The Sirantha Jax books were fun space opera but parts got uncomfortably close to romance novel.
Except that romance is still it’s own literary genre, even though it’s sometimes classified under women’s lit. I do think that romance is now it’s own section at B&N, while I do believe there is just a general literature section there. Amazon is probably a better idea of what’s available via genre, mainly due to them having everything in multiple categories.
I’ll also say that it’s not like romance (which often are cheap, mass market paper backs as opposed to hardback, high quality books) are at the front of the store or in prominent locations in book stores, even despite dominating the publishing market in the chart you linked to.
But once again, despite the economic power of the genre, they are still considered marginal to the publishing industry and general separated at the back of the store in their own category. Also, I didn’t say you’re casting aspersions or that anyone here was, just that it’s still marginalized as a genre because it’s not considered a serious genre.
Which I don’t think has happened, other than playing up stereotypes about what people will read. I think the only reason that writers like Jane Austen and the Brontes are now being taken seriously as literature is because people fought for that to happen and that academics who help drive the canon, mostly women I’d imagine, helped to get those writers included in the canon of literature.
I’m not sure what you mean by western or thrillers being moribund, though, as there seems to be plenty of both available via amazon? Maybe you just don’t like the newer stuff you’ve read?

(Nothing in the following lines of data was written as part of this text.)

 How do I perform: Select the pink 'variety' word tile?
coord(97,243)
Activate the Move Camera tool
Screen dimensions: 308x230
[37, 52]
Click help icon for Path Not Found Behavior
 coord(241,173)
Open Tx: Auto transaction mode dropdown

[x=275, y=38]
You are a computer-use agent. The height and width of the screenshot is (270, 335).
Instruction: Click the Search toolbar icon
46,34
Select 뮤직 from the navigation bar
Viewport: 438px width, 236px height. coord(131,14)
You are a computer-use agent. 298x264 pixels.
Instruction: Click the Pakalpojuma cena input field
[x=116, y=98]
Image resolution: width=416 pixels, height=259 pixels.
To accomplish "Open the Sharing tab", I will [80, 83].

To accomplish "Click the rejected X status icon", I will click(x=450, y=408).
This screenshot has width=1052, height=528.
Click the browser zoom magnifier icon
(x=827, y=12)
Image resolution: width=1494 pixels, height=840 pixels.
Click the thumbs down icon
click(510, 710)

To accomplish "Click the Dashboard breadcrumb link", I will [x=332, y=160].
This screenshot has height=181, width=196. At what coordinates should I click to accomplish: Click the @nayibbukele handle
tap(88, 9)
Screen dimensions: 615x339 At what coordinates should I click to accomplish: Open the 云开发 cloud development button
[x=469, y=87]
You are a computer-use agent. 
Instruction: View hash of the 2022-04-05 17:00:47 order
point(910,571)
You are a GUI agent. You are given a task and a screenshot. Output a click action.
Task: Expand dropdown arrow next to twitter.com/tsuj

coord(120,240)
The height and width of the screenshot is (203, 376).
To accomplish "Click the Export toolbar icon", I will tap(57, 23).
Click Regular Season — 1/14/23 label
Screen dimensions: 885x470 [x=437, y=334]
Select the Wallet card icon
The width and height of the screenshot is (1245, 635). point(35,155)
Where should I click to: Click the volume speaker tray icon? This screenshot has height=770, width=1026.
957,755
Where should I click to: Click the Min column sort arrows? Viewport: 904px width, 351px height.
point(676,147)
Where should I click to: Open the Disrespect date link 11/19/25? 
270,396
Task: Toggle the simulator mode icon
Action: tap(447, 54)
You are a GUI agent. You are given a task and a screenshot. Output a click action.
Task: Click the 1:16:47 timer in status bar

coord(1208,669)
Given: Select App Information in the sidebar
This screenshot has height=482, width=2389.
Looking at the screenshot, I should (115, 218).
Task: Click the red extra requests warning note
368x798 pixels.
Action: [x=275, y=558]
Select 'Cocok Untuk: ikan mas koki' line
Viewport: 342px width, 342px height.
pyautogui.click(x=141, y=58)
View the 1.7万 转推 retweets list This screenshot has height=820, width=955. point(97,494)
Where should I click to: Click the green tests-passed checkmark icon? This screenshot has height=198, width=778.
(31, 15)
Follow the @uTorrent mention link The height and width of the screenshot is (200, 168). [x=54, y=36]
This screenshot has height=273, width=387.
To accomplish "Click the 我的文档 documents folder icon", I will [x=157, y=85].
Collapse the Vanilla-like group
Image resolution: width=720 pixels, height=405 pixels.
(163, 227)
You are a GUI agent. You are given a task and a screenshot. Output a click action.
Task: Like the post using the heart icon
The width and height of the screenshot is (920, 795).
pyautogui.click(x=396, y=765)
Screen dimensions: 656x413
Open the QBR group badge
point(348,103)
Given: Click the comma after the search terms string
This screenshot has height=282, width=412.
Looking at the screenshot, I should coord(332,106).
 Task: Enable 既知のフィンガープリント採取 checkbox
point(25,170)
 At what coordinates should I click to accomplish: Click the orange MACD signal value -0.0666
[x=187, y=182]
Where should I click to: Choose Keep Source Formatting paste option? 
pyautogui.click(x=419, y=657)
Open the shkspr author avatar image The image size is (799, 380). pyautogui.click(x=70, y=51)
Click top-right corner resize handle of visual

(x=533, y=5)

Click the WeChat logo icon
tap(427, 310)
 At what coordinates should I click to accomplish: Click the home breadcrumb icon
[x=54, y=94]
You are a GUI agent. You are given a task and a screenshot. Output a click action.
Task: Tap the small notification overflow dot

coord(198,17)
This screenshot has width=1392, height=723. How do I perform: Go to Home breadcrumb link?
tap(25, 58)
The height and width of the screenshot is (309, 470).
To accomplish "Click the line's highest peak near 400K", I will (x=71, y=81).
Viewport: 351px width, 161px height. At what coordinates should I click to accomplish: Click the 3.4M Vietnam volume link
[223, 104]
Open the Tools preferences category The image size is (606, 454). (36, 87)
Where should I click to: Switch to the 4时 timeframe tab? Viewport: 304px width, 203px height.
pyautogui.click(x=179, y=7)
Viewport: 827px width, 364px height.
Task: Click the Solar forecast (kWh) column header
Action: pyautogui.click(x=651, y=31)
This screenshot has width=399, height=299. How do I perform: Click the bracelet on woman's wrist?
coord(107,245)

Well, but those of us who love books have been into those second hand shops with far less categorization (maybe just some general categories, like fiction, non-fiction, history, children’s, cook books, sci-fi/fantasy, biography, religion, etc) and those work just as well. I’d argue that these categories (like Romance or women’s lit or what have you) can act to reinforce our own ingrained stereotypes about some kinds of writing or writers and as a result, we don’t branch out like we should into new things. I think the only thing it really works for is lining publisher’s pockets!